The magazine features an interview with Scott Snyder on writing horror and a short story from Danny Lore with an illustration by Aaron Campbell called “Mid-Season Slump,” a particularly sharp tale that locks its sights on celebrity and the decisions we make in the name of it. Single-page illustrations from Brian Level and Francine B/Witnesstheabsurd help keep things in a state of disquiet with imagery that rewards close inspection. But Razorblades makes it clear which storytelling medium it wants to be led by: comics.
The short comic stories that make the brunt of Razorblades #1 seem to be hellbent on tackling the ugliness behind current social problems and misconceptions. They offer biting commentary and have no time for nostalgia. This is horror for today.

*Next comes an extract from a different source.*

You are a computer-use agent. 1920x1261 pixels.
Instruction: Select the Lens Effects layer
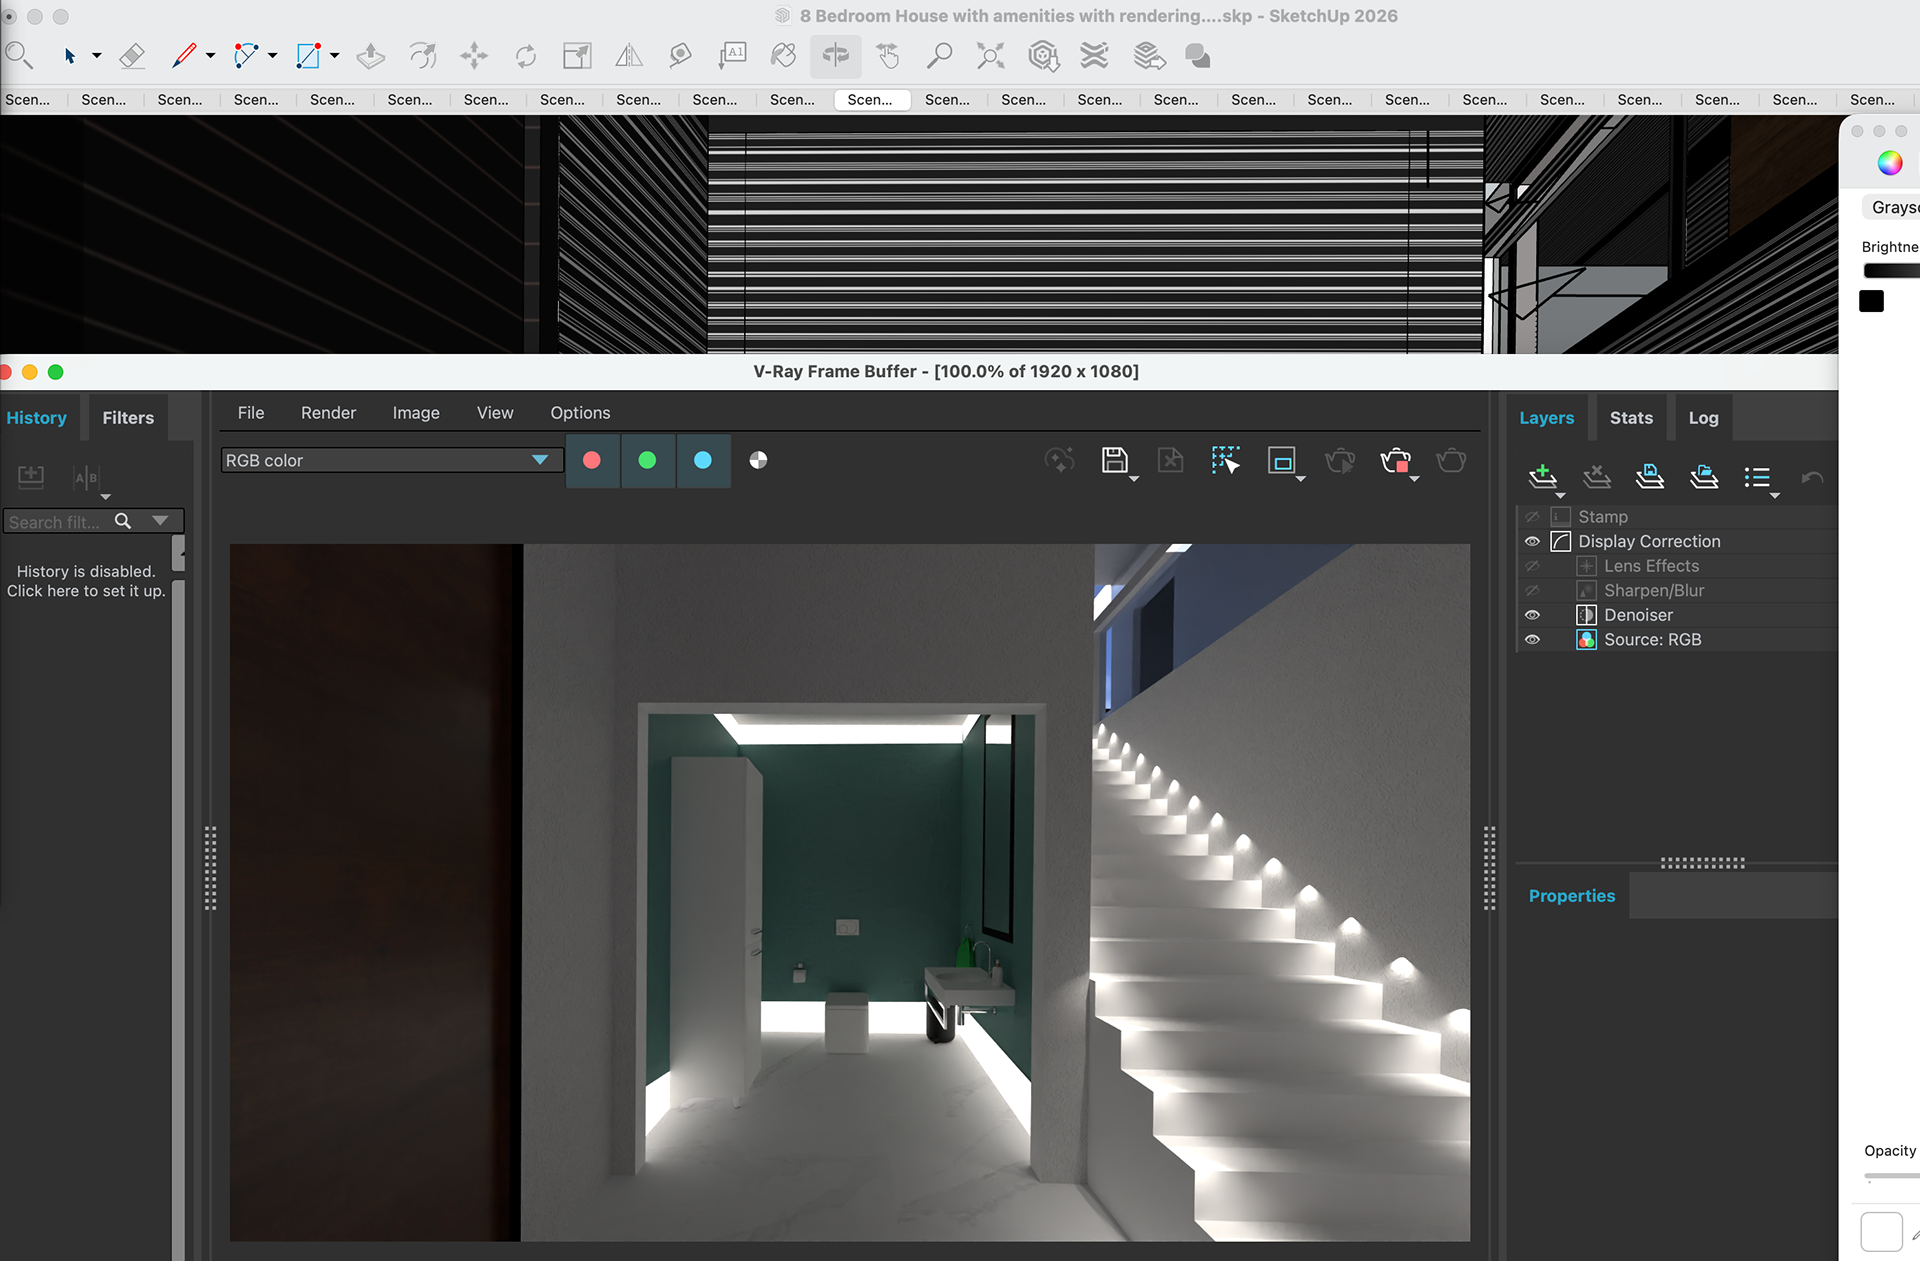coord(1651,566)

Marguerite Bennett and Werther Dell’Edera’s “Local Heroes” is perhaps one of the hardest hitting stories of the bunch. A child is abducted and a man attempts a rescue only to be confronted with a mob of angry people that intervene without having all their facts straight. It elicits a very strong reaction that makes one want to jump into the story and do something about the situation. I couldn’t help but think about each and every Twitter war I’ve witnessed and how misshapen animosity dominates the interactions.
The other comic stories include experimental drugs that alter reality through body horror and switched gender conventions that explore new kinds of violence. Each one has its own identity and they all help mold Razorblade’s vision of new horror over homage or pastiche.
Tynion saves the best story for last, though: Ram V. and John J. Pearson’s “A Dream of Time.” The myth of the Aztec calendar and the end times is played to great effect here with the intention of looking at how cycles of horror-creation can play out endlessly without guarantee anything will come of them. The art has hints of Dave McKean and David Mack in it, but they combine to create a dense and storied look that effectively illustrates a kind of mythical horror that possesses a wider range of ideas withing each panel. It’s very much a story of our own fascination with endings and how the inner workings behind them seem set up for disappointment.
Razorblades has all the necessary ingredients to be a long-running horror anthology that attracts both established and new names into the horror comics world. By setting nostalgia aside, Tynion has basically offered a challenge to creators that asks them to look from today onwards for new haunts rather than mining the same scares that have already been beaten to a bloody pulp. Keep an eye on this one and don’t confuse the blood on your hands as the result of mere papercuts. Something else within the magazine sliced you open. Something sharp.